Recent media appearances

MIT Technology Review reported on OpenAI’s first empirical research on superalignment and included some comments of mine. Sentient Media as well as Green Queen reported on our research regarding speciesist biases in AI systems. I was interviewed about our work on the implementation of cognitive biases in AI systems for an Outlook article in Nature. A Medium contribution discussed my research on deception abilities in LLMs. Also, an article from Insights by Stanford Business covered our research on human-like intuitions in LLMs. This was also covered in a radio show at Deutschlandfunk, to which you can listen here:

Why we need biased AI

In a new paper I co-authered together with my wonderful colleague Sarah Fabi, we stress the importance of biases in the field of artificial intelligence (AI). To foster efficient algorithmic decision-making in complex, unstable, and uncertain real-world environments, we argue for the implementation of human cognitive biases in learning algorithms. We use insights from cognitive science and apply them to the AI field, combining theoretical considerations with tangible examples depicting promising bias implementation scenarios. Ultimately, this paper is the first tentative step to explicitly putting the idea forth to implement cognitive biases into machines.

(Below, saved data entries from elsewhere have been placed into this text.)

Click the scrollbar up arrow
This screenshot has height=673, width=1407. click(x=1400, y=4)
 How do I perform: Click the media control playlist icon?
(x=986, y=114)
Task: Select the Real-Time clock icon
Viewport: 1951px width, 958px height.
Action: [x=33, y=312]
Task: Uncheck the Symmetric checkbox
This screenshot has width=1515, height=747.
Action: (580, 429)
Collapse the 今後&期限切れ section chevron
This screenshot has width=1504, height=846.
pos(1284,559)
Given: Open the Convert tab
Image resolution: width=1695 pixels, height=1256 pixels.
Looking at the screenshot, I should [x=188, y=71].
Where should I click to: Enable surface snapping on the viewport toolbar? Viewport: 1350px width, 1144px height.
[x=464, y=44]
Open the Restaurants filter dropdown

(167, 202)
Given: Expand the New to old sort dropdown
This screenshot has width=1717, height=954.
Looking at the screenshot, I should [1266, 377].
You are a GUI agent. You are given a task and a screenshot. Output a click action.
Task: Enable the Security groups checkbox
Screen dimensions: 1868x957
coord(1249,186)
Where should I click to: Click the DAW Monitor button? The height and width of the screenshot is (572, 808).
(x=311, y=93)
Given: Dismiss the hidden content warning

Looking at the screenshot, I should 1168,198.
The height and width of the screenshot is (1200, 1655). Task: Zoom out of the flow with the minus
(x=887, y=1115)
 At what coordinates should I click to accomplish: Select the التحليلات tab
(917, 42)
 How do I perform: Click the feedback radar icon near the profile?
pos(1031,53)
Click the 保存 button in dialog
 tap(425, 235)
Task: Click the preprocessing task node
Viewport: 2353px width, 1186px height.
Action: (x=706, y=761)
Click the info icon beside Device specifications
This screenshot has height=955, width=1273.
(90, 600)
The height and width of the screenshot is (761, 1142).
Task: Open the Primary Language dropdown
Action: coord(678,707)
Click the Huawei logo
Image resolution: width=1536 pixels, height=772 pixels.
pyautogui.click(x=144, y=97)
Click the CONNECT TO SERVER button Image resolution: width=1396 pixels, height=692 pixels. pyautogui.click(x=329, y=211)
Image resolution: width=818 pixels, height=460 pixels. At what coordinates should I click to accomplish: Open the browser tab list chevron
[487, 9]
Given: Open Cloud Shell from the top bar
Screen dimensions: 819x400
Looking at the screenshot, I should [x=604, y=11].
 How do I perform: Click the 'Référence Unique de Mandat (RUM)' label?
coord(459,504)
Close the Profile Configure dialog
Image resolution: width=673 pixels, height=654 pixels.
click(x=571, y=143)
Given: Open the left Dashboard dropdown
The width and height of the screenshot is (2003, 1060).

PS: We also wrote a short paper on AI alignment. Check it out here.

Why some biases can be important for AI

Fairness biases in AI systems are a severe problem (as shown in my paper on “speciesist bias”). However, biases are not bad in and of itself. In our new paper, Sarah Fabi and I stress the actual importance of biases in the field of AI in two regards. First, in order to foster efficient algorithmic decision-making in complex, unstable, and uncertain real-world environments, we argue for the structurewise implementation of human cognitive biases in learning algorithms. Secondly, we argue that in order to achieve ethical machine behavior, filter mechanisms have to be applied for selecting biased training stimuli that represent social or behavioral traits that are ethically desirable.